There are several potential reasons for the reluctance of the neonatological scientific community to change clinical practice. Application of evidence from RCTs and meta-analyses to local practice requires results not only to be robust but also based on background data that resemble those encountered by the physicians in charge. Some rather small trials with positive results feature high event rates in the placebo arm. The incidence of NEC has fallen substantially with increased use of mother’s milk, donor milk, and multiple-strain probiotics, and the current numbers may be quite different to those in RCTs that were conducted many years ago.

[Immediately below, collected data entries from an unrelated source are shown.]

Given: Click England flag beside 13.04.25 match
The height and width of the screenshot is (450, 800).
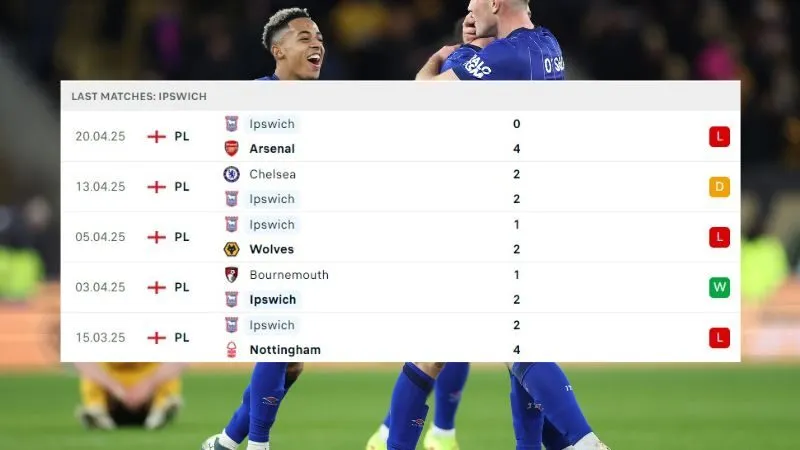Looking at the screenshot, I should pyautogui.click(x=157, y=187).
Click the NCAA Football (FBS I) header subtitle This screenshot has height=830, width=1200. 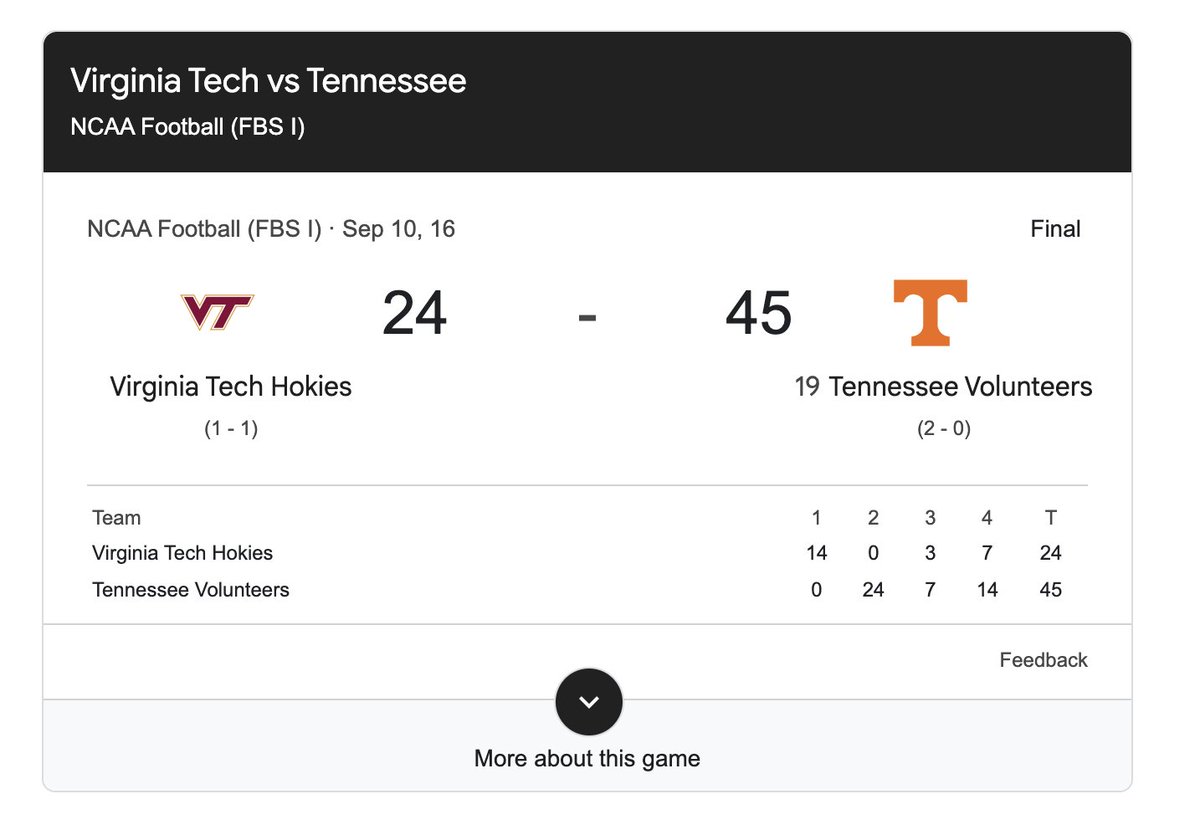(x=187, y=127)
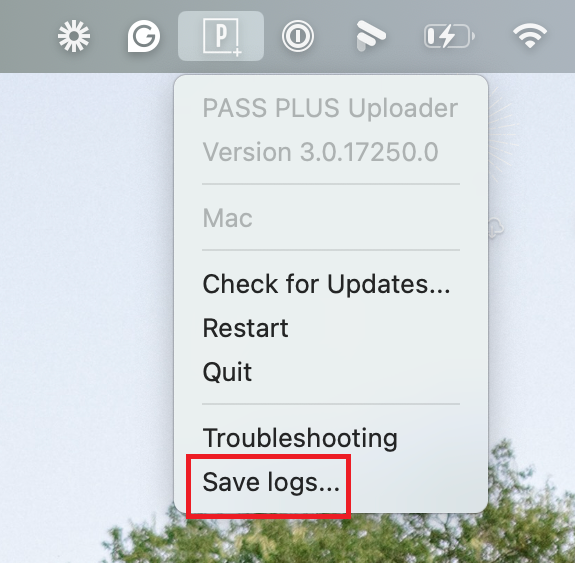Image resolution: width=575 pixels, height=563 pixels.
Task: Click the Version 3.0.17250.0 label
Action: tap(321, 152)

In the most recent RCT in very preterm infants born before 32 weeks’ gestation, the ELFIN trial, overall rates of NEC, and mortality were 5.5% and 6.5%, respectively.18,19 More than 3300 infants would need to be recruited to demonstrate a one-third reduction by an intervention in a RCT. Such a trial would necessitate huge collaborative efforts and pose considerable obstacles for logistics and funding, possibly involving public–private partnerships. Moreover, it would compete with other trials for patients. Interestingly, the large ELFIN trial allowed study participants to be enrolled in other RCTs simultaneously. Simultaneous enrolment of preterm infants is a contentious issue60 but might be a pivotal option to pave the avenue for further research into the health of limited-number patient groups.

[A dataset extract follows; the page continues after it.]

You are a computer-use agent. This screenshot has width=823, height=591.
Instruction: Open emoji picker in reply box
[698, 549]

The food additives found to reduce rates of infection, NEC, and mortality work by distinct but potentially synergistic modes of action. Simultaneous administration of prebiotics and probiotics has so far met with limited success.35 In the near future, it may be feasible to produce a combined formulation of L-arginine, L-glutamine, inulin, zinc, Bifidobacterium infantis, and Lactobacillus acidophilus as a single nutritional intervention for preterm infants, akin to the polypill approach employed as a prophylaxis for cardiovascular morbidity and mortality in the elderly.61,62 This option, however, is still awaiting to stand the test of large, well-conducted trials.